An excerpt from a dataset:
***

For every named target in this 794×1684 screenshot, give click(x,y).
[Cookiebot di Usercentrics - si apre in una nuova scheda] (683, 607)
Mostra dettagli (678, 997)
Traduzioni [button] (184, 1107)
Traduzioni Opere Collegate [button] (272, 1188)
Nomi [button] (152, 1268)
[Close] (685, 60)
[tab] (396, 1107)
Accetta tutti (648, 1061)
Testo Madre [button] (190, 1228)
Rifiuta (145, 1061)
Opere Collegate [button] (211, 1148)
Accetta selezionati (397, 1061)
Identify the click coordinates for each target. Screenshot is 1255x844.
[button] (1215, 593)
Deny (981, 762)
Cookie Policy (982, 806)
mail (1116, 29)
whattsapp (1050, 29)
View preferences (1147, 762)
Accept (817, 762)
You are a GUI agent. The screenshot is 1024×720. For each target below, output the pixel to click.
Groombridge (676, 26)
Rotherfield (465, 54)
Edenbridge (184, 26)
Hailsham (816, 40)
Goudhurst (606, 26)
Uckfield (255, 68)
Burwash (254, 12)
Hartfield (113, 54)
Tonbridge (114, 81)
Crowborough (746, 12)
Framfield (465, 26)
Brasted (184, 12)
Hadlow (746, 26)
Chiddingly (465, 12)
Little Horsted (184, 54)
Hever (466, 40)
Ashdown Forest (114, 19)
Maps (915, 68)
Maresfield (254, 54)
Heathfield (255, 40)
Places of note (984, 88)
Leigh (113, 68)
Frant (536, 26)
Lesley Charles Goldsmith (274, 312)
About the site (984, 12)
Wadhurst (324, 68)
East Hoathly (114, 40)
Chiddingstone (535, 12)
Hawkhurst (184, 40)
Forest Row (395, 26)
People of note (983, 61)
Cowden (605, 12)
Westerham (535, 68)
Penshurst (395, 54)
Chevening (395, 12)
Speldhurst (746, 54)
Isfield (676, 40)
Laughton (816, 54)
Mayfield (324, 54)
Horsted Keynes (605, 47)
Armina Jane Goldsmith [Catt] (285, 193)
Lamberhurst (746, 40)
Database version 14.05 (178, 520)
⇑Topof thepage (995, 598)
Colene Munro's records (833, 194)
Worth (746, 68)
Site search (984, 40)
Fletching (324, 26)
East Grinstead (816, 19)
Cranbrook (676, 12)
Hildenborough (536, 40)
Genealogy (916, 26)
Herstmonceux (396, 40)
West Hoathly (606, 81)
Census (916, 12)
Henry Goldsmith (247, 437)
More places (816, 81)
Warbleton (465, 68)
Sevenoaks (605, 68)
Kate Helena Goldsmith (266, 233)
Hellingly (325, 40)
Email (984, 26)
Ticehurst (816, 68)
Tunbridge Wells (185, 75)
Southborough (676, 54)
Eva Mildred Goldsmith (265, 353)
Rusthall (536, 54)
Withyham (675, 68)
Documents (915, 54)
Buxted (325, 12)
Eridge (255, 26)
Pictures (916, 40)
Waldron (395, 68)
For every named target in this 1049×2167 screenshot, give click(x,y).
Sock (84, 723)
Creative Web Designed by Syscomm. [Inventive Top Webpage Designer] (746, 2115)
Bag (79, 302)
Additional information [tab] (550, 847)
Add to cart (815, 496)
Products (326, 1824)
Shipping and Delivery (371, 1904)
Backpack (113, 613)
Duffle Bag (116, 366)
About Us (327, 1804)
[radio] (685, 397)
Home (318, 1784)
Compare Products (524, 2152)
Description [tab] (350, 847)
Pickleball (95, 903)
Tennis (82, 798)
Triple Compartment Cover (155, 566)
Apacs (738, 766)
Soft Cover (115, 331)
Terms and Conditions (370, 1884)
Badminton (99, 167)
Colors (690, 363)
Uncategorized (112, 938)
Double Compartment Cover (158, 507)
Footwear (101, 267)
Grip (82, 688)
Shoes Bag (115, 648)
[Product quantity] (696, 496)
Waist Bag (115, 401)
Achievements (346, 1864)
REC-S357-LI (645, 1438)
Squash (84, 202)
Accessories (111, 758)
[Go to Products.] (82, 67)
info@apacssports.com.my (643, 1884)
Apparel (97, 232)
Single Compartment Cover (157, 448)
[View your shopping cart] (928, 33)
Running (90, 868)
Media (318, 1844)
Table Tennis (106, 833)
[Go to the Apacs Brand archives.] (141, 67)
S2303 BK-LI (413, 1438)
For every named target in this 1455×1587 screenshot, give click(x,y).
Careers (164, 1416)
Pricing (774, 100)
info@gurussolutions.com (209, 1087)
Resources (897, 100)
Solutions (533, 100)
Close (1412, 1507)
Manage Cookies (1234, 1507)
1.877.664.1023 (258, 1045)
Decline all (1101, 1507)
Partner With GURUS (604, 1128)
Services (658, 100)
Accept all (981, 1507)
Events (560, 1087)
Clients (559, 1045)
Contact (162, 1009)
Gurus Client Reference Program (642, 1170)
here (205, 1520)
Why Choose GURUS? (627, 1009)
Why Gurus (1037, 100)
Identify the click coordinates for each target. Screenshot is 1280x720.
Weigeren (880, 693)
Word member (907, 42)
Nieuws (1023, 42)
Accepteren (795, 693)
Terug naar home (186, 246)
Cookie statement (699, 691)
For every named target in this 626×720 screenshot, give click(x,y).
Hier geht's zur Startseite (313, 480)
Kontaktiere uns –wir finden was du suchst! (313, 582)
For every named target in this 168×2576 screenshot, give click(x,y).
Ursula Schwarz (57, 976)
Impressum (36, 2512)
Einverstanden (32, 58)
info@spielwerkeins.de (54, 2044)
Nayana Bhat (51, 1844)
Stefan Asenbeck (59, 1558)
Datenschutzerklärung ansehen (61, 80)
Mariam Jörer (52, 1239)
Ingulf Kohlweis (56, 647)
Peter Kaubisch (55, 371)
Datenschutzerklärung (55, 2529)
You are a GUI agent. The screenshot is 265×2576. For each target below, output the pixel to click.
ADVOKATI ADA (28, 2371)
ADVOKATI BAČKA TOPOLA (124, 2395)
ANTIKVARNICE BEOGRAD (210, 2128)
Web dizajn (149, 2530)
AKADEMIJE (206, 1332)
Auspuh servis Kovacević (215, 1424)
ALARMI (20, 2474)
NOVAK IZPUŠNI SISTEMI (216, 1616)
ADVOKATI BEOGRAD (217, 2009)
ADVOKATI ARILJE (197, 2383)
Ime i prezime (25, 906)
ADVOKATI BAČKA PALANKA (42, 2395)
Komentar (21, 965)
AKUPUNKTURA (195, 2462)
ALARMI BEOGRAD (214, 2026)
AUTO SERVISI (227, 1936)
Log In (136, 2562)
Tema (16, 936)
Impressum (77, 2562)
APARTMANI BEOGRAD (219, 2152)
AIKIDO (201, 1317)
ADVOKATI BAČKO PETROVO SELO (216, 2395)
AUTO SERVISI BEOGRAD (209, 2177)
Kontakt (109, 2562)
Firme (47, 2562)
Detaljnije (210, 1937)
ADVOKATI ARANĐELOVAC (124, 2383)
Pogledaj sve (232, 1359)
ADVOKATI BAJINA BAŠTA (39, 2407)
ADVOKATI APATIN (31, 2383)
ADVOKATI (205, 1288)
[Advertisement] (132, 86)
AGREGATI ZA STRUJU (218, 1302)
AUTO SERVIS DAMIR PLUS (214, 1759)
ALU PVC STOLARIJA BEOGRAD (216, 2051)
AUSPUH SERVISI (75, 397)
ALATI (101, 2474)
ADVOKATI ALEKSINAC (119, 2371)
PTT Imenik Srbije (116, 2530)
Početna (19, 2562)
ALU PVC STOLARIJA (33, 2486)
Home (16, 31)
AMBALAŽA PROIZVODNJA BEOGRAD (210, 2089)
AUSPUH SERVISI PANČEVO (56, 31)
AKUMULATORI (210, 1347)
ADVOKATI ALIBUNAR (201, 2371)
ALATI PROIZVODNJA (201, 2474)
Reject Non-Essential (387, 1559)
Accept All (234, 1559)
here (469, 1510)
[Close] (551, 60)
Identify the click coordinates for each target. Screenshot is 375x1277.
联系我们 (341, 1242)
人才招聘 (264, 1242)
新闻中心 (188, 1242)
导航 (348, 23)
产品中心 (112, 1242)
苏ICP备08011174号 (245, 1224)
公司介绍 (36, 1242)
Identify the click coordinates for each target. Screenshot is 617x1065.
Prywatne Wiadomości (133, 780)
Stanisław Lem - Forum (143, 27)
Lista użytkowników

***

_Your task_: Please rewrite the lines above as a numbered list, starting with the line that contains "East Hoathly (114, 40)" and going on through the line that contains "Census (916, 12)", with both of those lines included and any blank lines left out.

_Output below_:
1. East Hoathly (114, 40)
2. Chiddingstone (535, 12)
3. Hawkhurst (184, 40)
4. Forest Row (395, 26)
5. People of note (983, 61)
6. Cowden (605, 12)
7. Westerham (535, 68)
8. Penshurst (395, 54)
9. Chevening (395, 12)
10. Speldhurst (746, 54)
11. Isfield (676, 40)
12. Laughton (816, 54)
13. Mayfield (324, 54)
14. Horsted Keynes (605, 47)
15. Armina Jane Goldsmith [Catt] (285, 193)
16. Lamberhurst (746, 40)
17. Database version 14.05 (178, 520)
18. ⇑Topof thepage (995, 598)
19. Colene Munro's records (833, 194)
20. Worth (746, 68)
21. Site search (984, 40)
22. Fletching (324, 26)
23. East Grinstead (816, 19)
24. Cranbrook (676, 12)
25. Hildenborough (536, 40)
26. Genealogy (916, 26)
27. Herstmonceux (396, 40)
28. West Hoathly (606, 81)
29. Census (916, 12)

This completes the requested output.